The S&I Framework is the place to be to understand where the industry (including Meaningful Use) is headed. It has some of the strengths (open participation) and challenges (difficulty integrating the workgroups) of HITSP, but has more direct buy-in from ONC, and also has the admirable goal of pilot testing standards to prove their viability before incorporating them into regulations. However, not everything done in S&I Framework is connected to Meaningful Use stage 2; some is more futuristic.
So here are my three “Aha!” moments.
- Transitions of Care. The dots still need to be connected across the many pieces in this initiative. While there’s convergence upon a single standard (CDA Consolidation Guide, which is close to passing its HL7 ballot), that in itself is both too much and yet not enough for ToC. Too much? Many parts of the guide aren’t necessary for ToC. Not enough? The sections that are necessary don’t have the core data element constraints of the Clinical Information Model (CIM) specified clearly enough to know what must be implemented and piloted. I was also surprised to learn that the current reference implementation work in ToC is based on HITSP C32/C83/C80, not yet based on the CIM and CDA Consolidation work because they’re waiting finalization. So they’ll have to flip over quickly to address the emerging standard in order to pilot it. Piloting tools based on C32 would only be nice to have for developers who haven’t already done it, and it wouldn’t make sense to have to pilot them prior to Stage 2 final rulemaking.

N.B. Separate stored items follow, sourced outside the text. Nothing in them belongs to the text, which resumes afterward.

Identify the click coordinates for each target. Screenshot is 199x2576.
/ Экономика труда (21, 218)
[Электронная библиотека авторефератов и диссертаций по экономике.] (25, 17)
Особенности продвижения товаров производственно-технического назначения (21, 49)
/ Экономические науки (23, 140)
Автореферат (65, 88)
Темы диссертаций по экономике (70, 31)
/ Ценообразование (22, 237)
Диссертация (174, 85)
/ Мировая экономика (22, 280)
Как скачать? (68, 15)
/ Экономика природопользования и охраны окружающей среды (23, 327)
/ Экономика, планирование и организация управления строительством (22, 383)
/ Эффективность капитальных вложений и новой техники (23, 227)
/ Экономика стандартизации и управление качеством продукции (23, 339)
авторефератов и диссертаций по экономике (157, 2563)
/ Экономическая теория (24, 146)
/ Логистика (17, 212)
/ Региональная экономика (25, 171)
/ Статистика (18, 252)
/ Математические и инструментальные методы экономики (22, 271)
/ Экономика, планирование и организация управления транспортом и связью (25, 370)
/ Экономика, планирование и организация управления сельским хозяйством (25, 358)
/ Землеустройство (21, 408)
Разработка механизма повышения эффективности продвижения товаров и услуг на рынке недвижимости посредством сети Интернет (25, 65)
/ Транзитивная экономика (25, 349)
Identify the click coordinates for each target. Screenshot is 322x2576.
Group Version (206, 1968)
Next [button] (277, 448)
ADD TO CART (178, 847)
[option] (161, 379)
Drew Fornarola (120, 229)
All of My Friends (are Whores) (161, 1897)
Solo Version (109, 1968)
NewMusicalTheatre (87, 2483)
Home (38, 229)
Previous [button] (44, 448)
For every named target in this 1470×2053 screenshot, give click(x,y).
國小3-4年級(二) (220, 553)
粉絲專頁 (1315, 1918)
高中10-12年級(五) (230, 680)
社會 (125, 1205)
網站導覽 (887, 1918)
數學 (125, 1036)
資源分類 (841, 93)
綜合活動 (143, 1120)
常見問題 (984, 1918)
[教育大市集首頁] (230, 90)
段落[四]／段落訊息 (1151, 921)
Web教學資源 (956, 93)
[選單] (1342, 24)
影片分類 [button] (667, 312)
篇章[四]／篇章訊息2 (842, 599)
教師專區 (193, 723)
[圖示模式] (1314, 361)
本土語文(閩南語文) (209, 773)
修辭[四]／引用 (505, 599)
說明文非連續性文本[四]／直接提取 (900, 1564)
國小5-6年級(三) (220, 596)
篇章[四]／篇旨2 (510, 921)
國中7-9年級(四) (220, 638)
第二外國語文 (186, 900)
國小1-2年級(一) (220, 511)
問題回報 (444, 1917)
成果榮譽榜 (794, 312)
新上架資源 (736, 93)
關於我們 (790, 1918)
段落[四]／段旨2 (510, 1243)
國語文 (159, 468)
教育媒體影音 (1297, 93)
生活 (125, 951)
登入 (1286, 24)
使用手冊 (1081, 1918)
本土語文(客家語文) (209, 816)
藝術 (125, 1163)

- Query Health. I had thought a “query” was something like an SQL query or an IHE document requestry or patient identity query, and assumed it would be synchronous. As Gershwin would say, “it ain’t necessarily so!” While those are indeed queries, QH has a broader definition, and seems to be leaning strongly to asynchronous messages. For example, a query might be composed of two separate (but correlated) push transactions, like a Direct message conveying the “query” (question to be asked, such as “How many diabetic patients with elevated A1C were on X therapy?”). Then the EHR or HIE would run the query and send back the results (again possibly via a push transaction). So it could be like a secure email and a reply to that email. Or it could be like an HL7 Lab Order and a subsequent Result observation message. The QH Technical Workgroup will evaluate the various technical standards to satisfy the use cases. But beyond whatever technical standards are endorsed, I’ll be interested to see how QH defines a mix of predefined query parameters vs totally ad hoc queries, and how the systems are expected to understand what is being requested.
- Data Segmentation (for Privacy?). I was only at about an hour of these discussions, which were moving slowly. But what struck me was the debate about whether this initiative should focus solely on privacy. Clearly, data can be “segmented” for multiple purposes, but given the difficulty up till now of getting a standardized privacy solution deployed even for simpler use cases, I was surprised that broadening the scope was being advocated by some. Other efforts have struggled between “narrow vs broad” use cases. In this particular case, I think the challenge is big enough on privacy that it makes sense to have a narrow focus rather than to “boil the ocean” with other uses of data segmentation. Perhaps a clear definition of phases and scope would help: Phase 1 is solely focused on standards and pilots for privacy data segmentation; later phases can expand the scope. I view this as primarily a problem (granular privacy consent) in search of a solution, rather than a solution (segmentation) in search of many problems.
So all in all, it was a productive meeting. Much work still remains to be done, and there’s way too much going on for most organizations to stay on top of. Still, I appreciate ONC’s leadership in convening and “uniting the tribes” as Dr. Mostashari said at the Care Transitions meeting.